Investors are getting nervous.

Stocks are rising and falling in big, roiling waves. The companies that took the markets to fresh highs are struggling to stay afloat as the rushing water crests above them.

As they sink, they’re dragging their large cap brethren with them.

As Apple goes… so goes Boeing.

As General Electric goes… so goes Microsoft.

It makes no sense, but they’re all tied together like one multi-armed beast that’s struggling to keep the salty water out of its mouth.

What’s crazy is that, at the same time the market is moving in unison, the great diversifiers have been pushed aside.

In fact, as we wrote recently, many exchanges are flat-out banning them.

Investors should be outraged.

Something Different

You see, we’ve long argued the modern investment business is designed to lock folks into a life of mediocrity. It’s good for repeat business, and the customers don’t tend to complain all that much.

But they should.

It’s just as we told a reader in our message yesterday. When it comes to investing, you get what you pay for – that risk walks hand in hand with reward.

That reader asked us our advice for his family trust. He didn’t want to risk the cash but wanted it to grow.

We told him to diversify. Own everything from bitcoin to bonds to bullion. The wealth will grow without much volatility.
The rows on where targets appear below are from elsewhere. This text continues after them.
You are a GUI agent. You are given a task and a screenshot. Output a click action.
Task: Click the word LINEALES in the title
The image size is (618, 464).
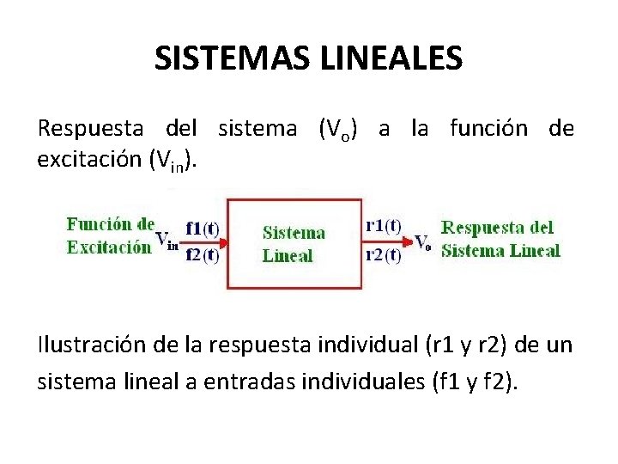[x=397, y=58]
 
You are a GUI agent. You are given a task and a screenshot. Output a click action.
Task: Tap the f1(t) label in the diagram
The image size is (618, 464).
[x=203, y=229]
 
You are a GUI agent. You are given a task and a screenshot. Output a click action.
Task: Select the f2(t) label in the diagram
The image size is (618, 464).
[x=203, y=253]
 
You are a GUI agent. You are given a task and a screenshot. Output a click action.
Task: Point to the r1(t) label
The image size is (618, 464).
[x=383, y=226]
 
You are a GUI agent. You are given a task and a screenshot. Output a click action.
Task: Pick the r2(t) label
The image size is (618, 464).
[x=383, y=253]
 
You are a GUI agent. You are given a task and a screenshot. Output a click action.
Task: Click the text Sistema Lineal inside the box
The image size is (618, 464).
[x=294, y=243]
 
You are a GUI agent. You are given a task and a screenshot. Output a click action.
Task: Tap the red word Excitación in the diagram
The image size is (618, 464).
[x=109, y=247]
We admit our answer was rather short and generic. We had to move on to the controversial stuff in the mailbag. We wish we’d have gone deeper into an asset class that too many folks overlook.

Penny stocks.

We call them the great diversifier… and yet Wall Street wants to ban them.

They’re too risky, they’ll tell you. They’re tools of crime and manipulation, the regulators shout.

It’s hogwash.


The Time Is Now

Done right, penny stocks should play a critical role in every investor’s portfolio.
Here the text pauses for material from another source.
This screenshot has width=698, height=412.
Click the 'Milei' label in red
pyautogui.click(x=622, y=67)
Whether you’re going as bold and big as we recommend with our barbell strategy or following a more typical diversification model, there’s plenty of room for the market’s smallest and cheapest stocks.

Looking into our penny stock portfolio this morning, for instance, we see some good news.

Since this summer, we’re up 81% on a tiny medical marijuana company that’s focused on treating Alzheimer’s and Parkinson’s disease.

We’re up 41% on a solar company…

Up 40% on a wireless technology firm…

And, proving that penny stocks aren’t all high-tech or high-risk, we’re up more than 50% on a company that makes a living dredging lakes and rivers.

What’s important to know is that most of these big gains came in recent weeks – at the very same time most stocks were moving like synchronized swimmers.

It’s a vital notion for your portfolio.

In fact, we’d argue it’s more important now than ever.

As correlations rise, it’s vital that you bust those ties with some well-placed diversity.

We’ll spend the rest of the week looking at exactly how to do it.

Small stocks don’t have to mean big risk.